Data shown:
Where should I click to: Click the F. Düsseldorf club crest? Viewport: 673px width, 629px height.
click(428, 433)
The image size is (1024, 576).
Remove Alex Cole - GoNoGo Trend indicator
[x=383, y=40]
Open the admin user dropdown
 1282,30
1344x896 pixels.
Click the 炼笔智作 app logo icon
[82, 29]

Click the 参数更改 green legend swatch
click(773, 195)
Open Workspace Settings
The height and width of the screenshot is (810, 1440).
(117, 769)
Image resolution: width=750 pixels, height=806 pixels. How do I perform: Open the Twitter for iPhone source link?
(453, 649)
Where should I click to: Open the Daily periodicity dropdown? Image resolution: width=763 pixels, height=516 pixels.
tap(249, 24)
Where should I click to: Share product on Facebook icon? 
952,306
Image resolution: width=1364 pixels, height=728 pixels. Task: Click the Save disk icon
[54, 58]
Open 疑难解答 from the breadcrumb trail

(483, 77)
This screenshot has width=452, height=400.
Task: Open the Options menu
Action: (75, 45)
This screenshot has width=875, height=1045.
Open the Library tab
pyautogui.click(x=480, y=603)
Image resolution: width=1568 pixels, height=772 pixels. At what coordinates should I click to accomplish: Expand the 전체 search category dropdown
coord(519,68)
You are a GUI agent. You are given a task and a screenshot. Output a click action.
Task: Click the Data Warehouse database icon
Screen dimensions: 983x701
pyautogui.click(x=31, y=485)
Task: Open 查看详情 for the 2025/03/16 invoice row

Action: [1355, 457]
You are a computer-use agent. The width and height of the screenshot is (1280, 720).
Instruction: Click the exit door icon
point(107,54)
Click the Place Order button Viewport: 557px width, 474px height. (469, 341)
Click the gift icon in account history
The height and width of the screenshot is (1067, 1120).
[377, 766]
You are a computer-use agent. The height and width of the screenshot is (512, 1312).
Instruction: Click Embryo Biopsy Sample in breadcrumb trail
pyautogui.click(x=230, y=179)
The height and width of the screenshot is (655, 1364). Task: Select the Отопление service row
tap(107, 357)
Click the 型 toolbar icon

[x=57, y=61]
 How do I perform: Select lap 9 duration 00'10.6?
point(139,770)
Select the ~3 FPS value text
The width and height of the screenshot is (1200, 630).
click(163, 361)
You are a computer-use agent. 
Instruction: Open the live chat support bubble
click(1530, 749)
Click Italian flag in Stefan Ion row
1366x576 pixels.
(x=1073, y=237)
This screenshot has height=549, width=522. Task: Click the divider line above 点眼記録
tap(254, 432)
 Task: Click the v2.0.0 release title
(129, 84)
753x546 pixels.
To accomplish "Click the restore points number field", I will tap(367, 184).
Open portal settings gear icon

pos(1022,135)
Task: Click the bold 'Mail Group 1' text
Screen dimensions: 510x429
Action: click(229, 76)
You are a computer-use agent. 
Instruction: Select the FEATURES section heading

Exercise instructions:
The required output is an exact retyping of the lines from the one that contains "Screen dimensions: 510x429" through the last line of the material above.

Problem solution:
Screen dimensions: 510x429
Action: click(229, 76)
You are a computer-use agent. 
Instruction: Select the FEATURES section heading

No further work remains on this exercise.